• AIM OF THE TASK: Return the listing exactly as it appears, but strip out the images.

• PROVIDED DATA:
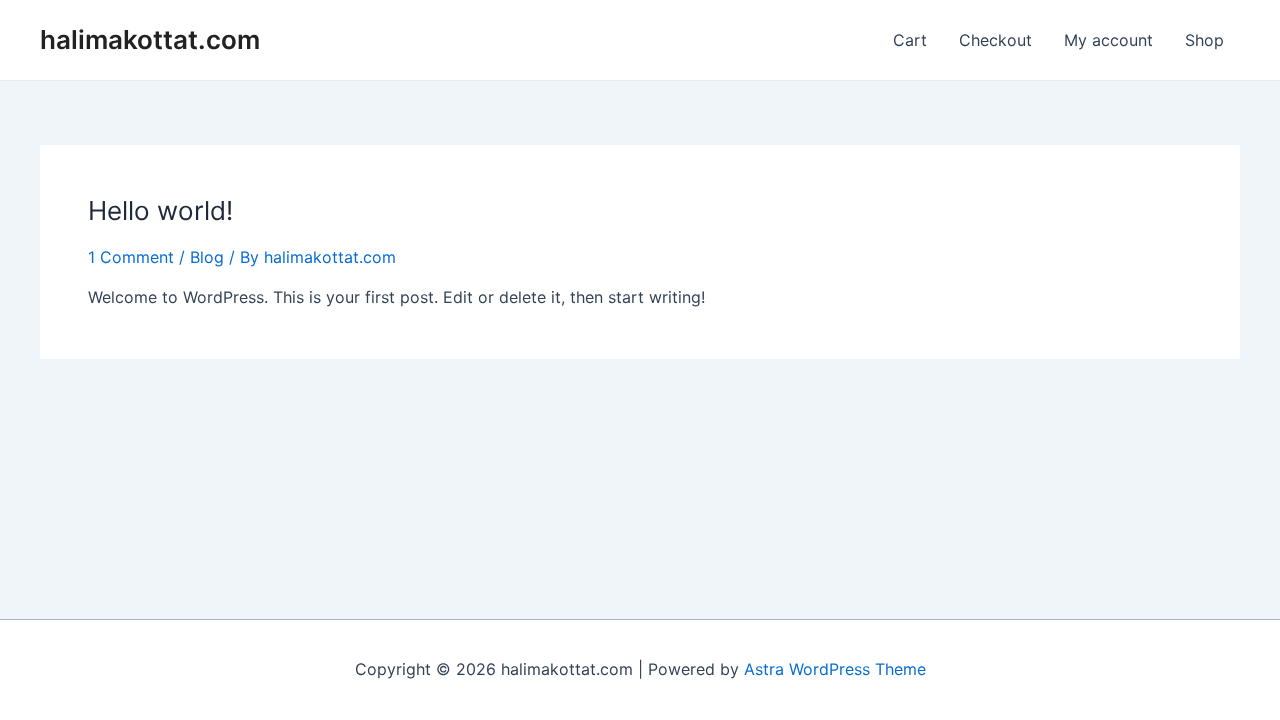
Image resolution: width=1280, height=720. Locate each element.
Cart (910, 40)
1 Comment (131, 257)
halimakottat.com (150, 39)
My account (1108, 40)
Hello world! (160, 210)
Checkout (995, 40)
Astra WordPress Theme (835, 669)
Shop (1204, 40)
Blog (207, 257)
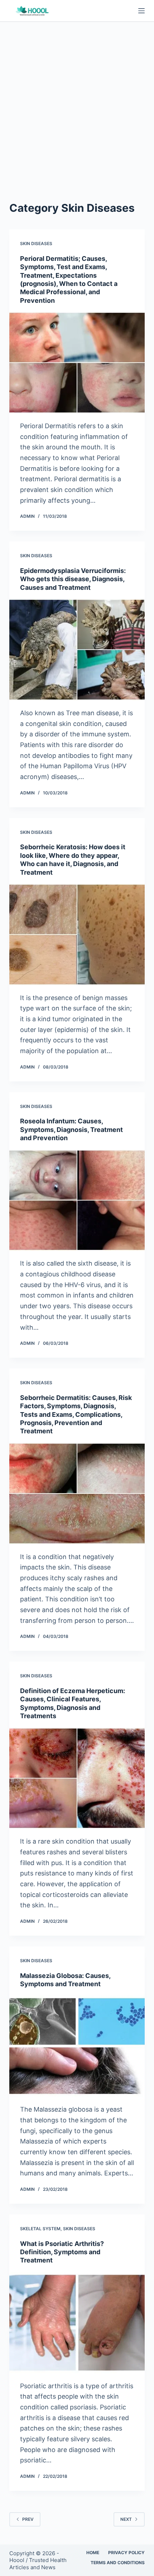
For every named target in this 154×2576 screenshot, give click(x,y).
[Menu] (141, 11)
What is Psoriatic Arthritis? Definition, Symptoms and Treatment (62, 2252)
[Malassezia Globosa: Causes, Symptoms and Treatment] (77, 2046)
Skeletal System (40, 2228)
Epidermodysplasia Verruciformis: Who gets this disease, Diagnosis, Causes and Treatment (73, 579)
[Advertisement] (77, 102)
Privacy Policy (126, 2552)
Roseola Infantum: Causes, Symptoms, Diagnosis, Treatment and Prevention (71, 1129)
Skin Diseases (36, 243)
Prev (28, 2519)
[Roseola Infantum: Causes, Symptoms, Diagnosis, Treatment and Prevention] (77, 1200)
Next (126, 2519)
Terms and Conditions (118, 2562)
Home (92, 2552)
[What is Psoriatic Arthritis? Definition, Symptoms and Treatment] (77, 2323)
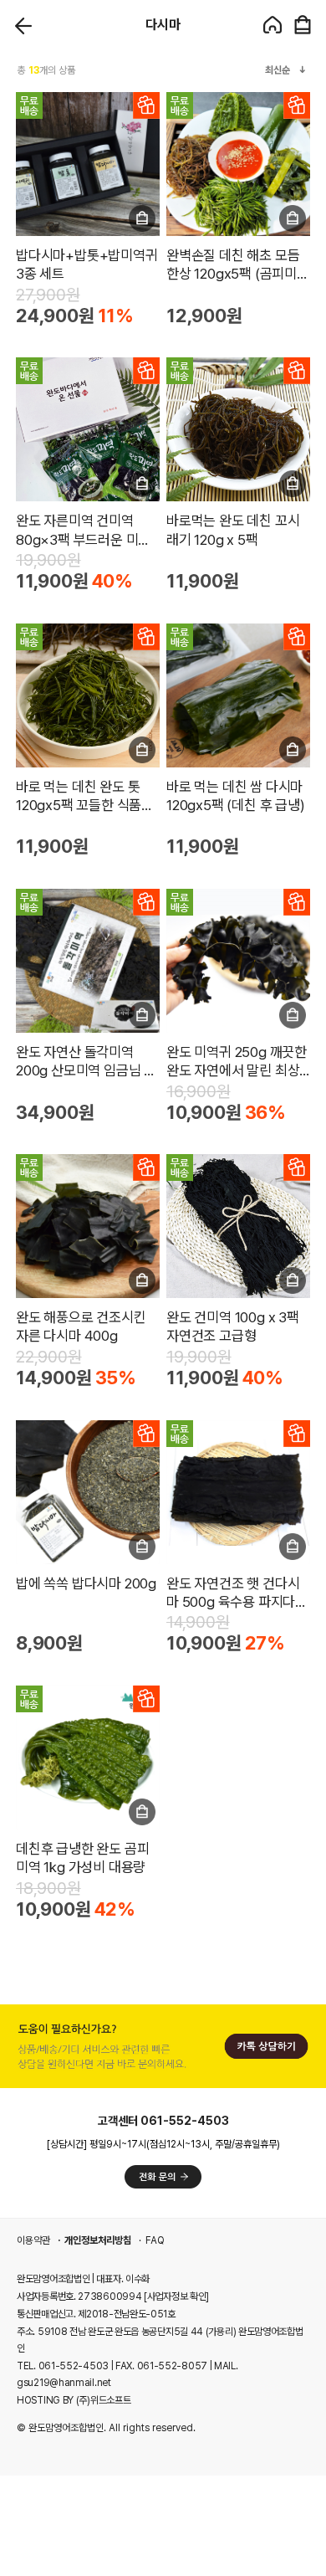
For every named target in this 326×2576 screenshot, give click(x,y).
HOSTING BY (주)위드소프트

• EXERCISE RESULT:
Image resolution: width=1280, height=720. Locate each element.
Cart (910, 40)
1 Comment (131, 257)
halimakottat.com (150, 39)
My account (1108, 40)
Hello world! (160, 210)
Checkout (995, 40)
Astra WordPress Theme (835, 669)
Shop (1204, 40)
Blog (207, 257)
For every named target in this 154×2576 screenshot, give click(x,y).
[Menu] (141, 11)
What is Psoriatic Arthritis? Definition, Symptoms and Treatment (62, 2252)
[Malassezia Globosa: Causes, Symptoms and Treatment] (77, 2046)
Skeletal System (40, 2228)
Epidermodysplasia Verruciformis: Who gets this disease, Diagnosis, Causes and Treatment (73, 579)
[Advertisement] (77, 102)
Privacy Policy (126, 2552)
Roseola Infantum: Causes, Symptoms, Diagnosis, Treatment and Prevention (71, 1129)
Skin Diseases (36, 243)
Prev (28, 2519)
[Roseola Infantum: Causes, Symptoms, Diagnosis, Treatment and Prevention] (77, 1200)
Next (126, 2519)
Terms and Conditions (118, 2562)
Home (92, 2552)
[What is Psoriatic Arthritis? Definition, Symptoms and Treatment] (77, 2323)
For every named target in this 326×2576 screenshot, give click(x,y).
HOSTING BY (주)위드소프트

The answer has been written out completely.